ANKARA - Merkez Bankası Başkanı Murat Uysal, 'Enflasyon Raporu 2019-3'üncü Bilgilendirme Toplantısı'nda enflasyon tahminlerini açıkladı. Murat Uysal, enflasyonu düşürmeye odaklı sıkı bir para politikası duruşu ve güçlü politika koordinasyonu altında, enflasyonun kademeli olarak hedeflere yakınsayacağını öngördüklerini söyledi. Uysal "Bu çerçevede, enflasyonun 2019 yılsonunda yüzde 13,9 olarak gerçekleşeceğini, 2020 yılsonunda yüzde 8,2’ye, 2021 yılsonunda ise yüzde 5,4’e geriledikten sonra orta vadede yüzde 5 düzeyinde istikrar kazanacağını tahmin ediyoruz. Nisan ayında yüzde 14,6 olarak açıkladığımız 2019 yılsonu tüketici enflasyon tahminini yüzde 13,9’a indirdik. Diğer taraftan, aşağı ve yukarı yönlü katkıların birbirini dengelemesiyle 2020 yılına ilişkin enflasyon tahminlerimizde herhangi bir değişikliğe gitmedik. 2019 yılsonuna dair enflasyon tahminimizi, 0,7 puan aşağı yönlü güncelledik."

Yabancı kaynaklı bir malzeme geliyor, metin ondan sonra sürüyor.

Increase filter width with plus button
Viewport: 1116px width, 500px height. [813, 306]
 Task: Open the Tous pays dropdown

'RİSK PRİMİ, HAZİRAN ORTALARINDA GERİLEDİ'

​Uysal, küresel iktisadi faaliyetlere ilişkin bilgiler vererek ülke para politikalarındaki gevşemenin belirginleşmesini, gelecek dönemde gelişmekte olan ülkelere yönelen portföy akımlarını artırabilecek bir unsur olarak değerlendirdiklerini söyledi. Yılın ilk yarısında belirsizlikler ve jeopolitik gelişmelerin etkisiyle Türkiye'nin diğer gelişmekte olan ülkelerden olumsuz ayrıştığına işaret eden Uysal, ülkenin risk priminin Haziran ortalarından sonra gerilediğini bildirdi. Murat Uysal, arz ve talep koşullarının etkisiyle kredi büyümesinin 2'nci çeyrekte zayıf bir görünüm izlediğini, tüketici enflasyonunun yılın 2'nci çeyreğinde yaklaşık 4 puan düşerek yüzde 15,7’ye gerilediğini kaydetti.

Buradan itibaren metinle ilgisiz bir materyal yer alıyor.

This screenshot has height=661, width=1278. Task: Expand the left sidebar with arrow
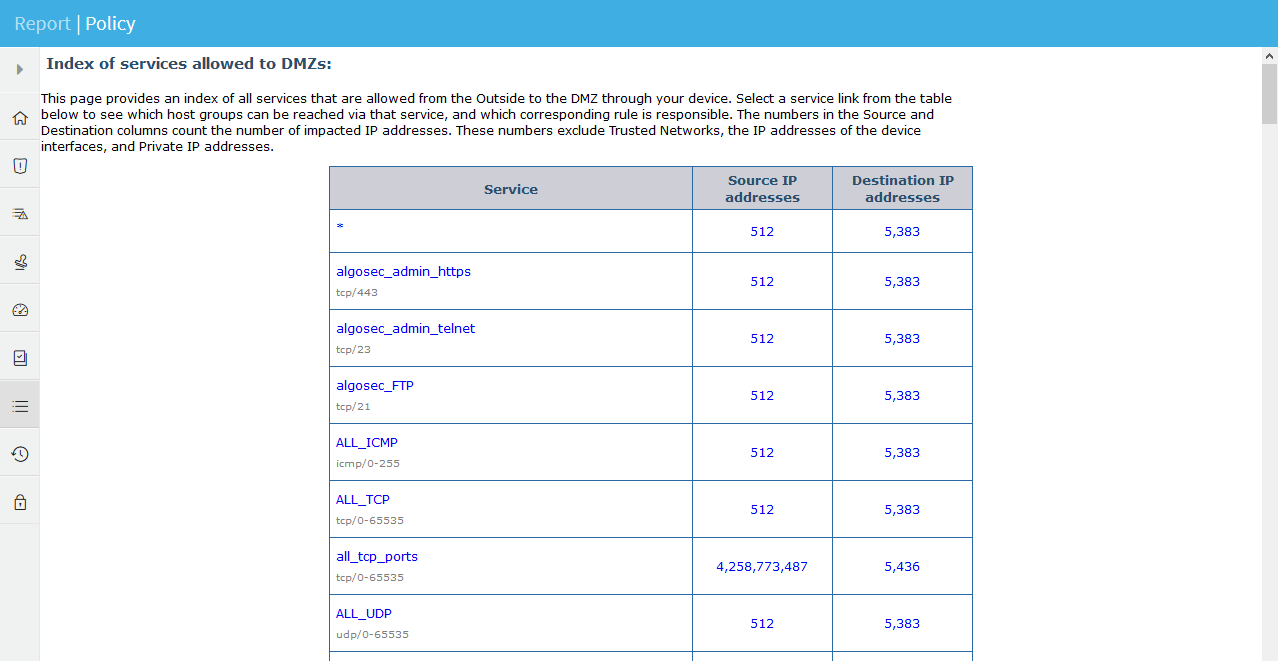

'SIKI PARA POLİTİKASI DURUŞUNU KORUDUK'

Uysal, "Sıkı para politikası duruşuna bağlı olarak gerileyen enflasyon beklentileri, işlenmemiş gıda enflasyonunda ürün arzına bağlı olarak meydana gelen yavaşlama, iç talep koşullarındaki zayıf seyir ve ılımlı seyreden emtia fiyatlarının bu çeyrekte enflasyondaki iyileşmeyi destekleyen unsurlar. İktisadi faaliyet yılın ilk çeyreğinde Nisan Enflasyon Raporu'nda ortaya koyduğumuz görünümle uyumlu olarak kısmi bir toparlanma kaydetti. 2'nci çeyrekte de iktisadi faaliyetteki bu eğilimin ılımlı bir şekilde devam ettiğini görüyoruz. Yılın ilk yarısında, toplam talep koşullarının enflasyona düşüş yönlü katkı vermeye devam ettiğini ifade edebiliriz. Yılın ilk yarısında fiyat istikrarına yönelik riskler doğrultusunda sıkı para politikası duruşunu koruduk. Parasal sıkılaştırmanın etkileri ve iç talep gelişmeleri 2'nci çeyrekte enflasyondaki düşüşü destekledi" dedi.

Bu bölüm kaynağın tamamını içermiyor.